1. A multi-agent distributed co-training simulation system, comprising:

the computing end equipment is distributed at different computing nodes and is used for executing the countermeasure deduction and intelligent decision process;

and the server-side equipment is used for executing parameter custom setting and connecting with the client-side equipment and the computing-side equipment to transmit information so as to start the countermeasure scheduling.

2. The system of claim 1, wherein the client device comprises:

the computing end device comprises:

3. The system of claim 2, wherein the client device further comprises a simulation call interface for training the scheduler's interactive interface with the simulation engine, including a scenario selection interface, a scenario/model distribution interface, and a run control interface.

4. The system of claim 2, wherein the computing device further comprises an observation construction module configured to provide an observation construction function for the simulation engine, construct observation information and reward information for each agent decision algorithm, and generate an observation data organization form from the raw state data that meets the requirements of the agent decision algorithm.

5. The system of claim 2, wherein the simulation engine is further configured to schedule simulation runs, perform time management and data distribution management, and provide a user interface for configuring a scheduling schema for each model component.

6. The system of claim 5, wherein the time management is to process time advance requests of all training schedulers, calculate a time value of running advance; and the data distribution management is to receive the port data sent by the training scheduler and distribute the data according to the port connection relation defined in the information flow.
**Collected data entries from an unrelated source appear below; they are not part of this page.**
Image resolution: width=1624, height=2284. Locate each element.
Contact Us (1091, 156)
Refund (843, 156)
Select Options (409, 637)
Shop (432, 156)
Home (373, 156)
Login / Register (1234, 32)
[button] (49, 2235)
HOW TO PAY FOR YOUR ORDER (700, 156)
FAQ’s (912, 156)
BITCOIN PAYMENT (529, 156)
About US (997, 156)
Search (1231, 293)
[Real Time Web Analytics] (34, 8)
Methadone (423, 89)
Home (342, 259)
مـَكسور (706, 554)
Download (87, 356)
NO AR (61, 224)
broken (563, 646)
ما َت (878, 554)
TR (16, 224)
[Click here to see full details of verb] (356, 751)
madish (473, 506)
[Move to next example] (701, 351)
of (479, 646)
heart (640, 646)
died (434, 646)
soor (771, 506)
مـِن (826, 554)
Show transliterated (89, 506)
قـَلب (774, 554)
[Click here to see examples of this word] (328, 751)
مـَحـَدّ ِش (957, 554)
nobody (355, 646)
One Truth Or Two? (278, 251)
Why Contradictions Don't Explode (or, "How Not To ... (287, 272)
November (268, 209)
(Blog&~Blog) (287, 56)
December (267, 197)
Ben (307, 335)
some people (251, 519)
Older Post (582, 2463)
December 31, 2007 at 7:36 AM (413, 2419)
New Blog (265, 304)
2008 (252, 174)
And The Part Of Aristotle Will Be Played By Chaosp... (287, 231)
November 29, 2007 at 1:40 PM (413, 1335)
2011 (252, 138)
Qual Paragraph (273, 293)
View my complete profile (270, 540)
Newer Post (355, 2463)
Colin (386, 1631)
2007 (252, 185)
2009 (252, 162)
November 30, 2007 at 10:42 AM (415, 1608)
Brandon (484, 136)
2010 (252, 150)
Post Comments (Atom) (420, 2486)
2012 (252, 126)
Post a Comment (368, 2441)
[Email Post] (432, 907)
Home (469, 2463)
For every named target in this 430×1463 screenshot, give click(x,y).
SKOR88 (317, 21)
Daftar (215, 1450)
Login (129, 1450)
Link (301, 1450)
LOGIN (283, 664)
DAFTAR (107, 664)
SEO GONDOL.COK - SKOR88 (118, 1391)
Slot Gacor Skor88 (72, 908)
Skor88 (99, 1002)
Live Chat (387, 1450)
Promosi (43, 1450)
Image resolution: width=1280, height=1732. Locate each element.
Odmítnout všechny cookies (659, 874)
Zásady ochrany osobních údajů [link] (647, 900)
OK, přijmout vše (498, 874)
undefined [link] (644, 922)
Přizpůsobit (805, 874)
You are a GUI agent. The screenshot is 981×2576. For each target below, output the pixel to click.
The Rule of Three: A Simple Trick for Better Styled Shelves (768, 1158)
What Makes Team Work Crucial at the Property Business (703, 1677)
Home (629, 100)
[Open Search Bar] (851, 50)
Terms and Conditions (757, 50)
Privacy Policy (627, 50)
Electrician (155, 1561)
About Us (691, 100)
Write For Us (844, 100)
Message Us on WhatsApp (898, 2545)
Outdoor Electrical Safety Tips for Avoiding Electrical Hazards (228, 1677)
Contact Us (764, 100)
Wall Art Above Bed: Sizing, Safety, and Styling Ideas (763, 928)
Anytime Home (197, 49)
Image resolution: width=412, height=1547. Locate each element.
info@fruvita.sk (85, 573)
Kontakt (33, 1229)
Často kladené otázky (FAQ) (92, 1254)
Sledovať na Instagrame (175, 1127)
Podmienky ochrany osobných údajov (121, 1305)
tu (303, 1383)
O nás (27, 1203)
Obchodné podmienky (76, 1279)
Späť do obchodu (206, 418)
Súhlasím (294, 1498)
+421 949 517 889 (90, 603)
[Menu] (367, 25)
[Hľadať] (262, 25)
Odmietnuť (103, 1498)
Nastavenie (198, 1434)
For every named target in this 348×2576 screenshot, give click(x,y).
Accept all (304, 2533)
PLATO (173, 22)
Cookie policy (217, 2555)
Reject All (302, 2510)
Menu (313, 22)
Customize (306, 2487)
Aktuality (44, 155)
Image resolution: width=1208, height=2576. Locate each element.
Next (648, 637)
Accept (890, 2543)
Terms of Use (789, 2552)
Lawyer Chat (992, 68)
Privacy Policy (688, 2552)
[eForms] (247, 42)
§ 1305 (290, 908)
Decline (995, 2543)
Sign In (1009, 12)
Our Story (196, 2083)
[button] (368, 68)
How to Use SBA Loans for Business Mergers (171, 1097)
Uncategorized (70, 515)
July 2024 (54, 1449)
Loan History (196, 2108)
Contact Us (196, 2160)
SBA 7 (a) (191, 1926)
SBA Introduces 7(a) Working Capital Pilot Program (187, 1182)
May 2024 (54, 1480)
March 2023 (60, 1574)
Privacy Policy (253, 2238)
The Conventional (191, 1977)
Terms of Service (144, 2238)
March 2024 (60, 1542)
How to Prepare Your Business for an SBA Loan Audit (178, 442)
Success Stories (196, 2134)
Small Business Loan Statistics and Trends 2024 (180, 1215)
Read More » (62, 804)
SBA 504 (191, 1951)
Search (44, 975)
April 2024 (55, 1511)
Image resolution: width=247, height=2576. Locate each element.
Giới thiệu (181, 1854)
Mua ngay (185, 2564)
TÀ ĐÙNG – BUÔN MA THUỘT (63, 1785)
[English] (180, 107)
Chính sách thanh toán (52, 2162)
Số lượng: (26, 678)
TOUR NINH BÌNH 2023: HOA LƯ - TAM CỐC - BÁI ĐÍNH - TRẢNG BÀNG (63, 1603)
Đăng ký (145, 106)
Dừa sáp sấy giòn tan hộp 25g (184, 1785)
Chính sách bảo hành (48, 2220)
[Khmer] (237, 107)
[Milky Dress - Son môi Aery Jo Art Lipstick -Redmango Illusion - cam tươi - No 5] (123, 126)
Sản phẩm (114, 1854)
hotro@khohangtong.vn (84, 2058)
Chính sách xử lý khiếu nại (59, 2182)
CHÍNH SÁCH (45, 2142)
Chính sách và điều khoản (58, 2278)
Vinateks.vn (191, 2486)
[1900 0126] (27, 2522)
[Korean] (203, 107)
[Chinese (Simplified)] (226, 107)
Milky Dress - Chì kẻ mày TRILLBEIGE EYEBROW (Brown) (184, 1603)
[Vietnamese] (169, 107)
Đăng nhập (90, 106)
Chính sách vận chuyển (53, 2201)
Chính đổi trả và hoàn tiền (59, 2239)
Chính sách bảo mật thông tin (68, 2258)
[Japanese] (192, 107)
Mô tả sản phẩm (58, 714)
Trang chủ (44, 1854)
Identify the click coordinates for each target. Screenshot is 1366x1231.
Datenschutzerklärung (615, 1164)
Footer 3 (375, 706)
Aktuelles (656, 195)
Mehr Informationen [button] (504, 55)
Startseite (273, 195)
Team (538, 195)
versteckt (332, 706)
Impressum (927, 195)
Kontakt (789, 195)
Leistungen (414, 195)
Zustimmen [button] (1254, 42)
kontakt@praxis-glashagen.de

7. The system of claim 1, wherein the client comprises a configuration file, and the configuration file comprises class information, IP address information, and port number information of the computing device.

8. A multi-agent distributed collaborative training simulation method is characterized by comprising the following steps:

s40, the client reads the configuration file of the client and respectively establishes links with the calculation processes of each simulation model; a training controller of the server equipment communicates with the client to transmit simulation training scene information;

9. The method according to claim 8, wherein the training interface setting in step S10 includes: observation information, action information, reward information.

10. The method according to claim 8, wherein the step S60 training process comprises:

s601, the simulation engine of the client device respectively calls related functions of the simulation model component proxy according to the current time step to simulate the corresponding time step, the related functions of the simulation model component proxy send remote service call requests to the simulation model calculation process of the corresponding calculation terminal device and transmit parameters to the simulation model calculation process;

s603, a simulation engine of the client device simulates the current observation information and reward information and outputs the current observation information and reward information to a training scheduler of the server device, the simulation training scheduler calls an observation construction module of the computing device, observation and reward information data meeting an agent decision algorithm module are generated in the observation construction module and output to the agent decision algorithm module of the computing device;

and S605, repeating the steps S601 to S604 until the training simulation process is completed.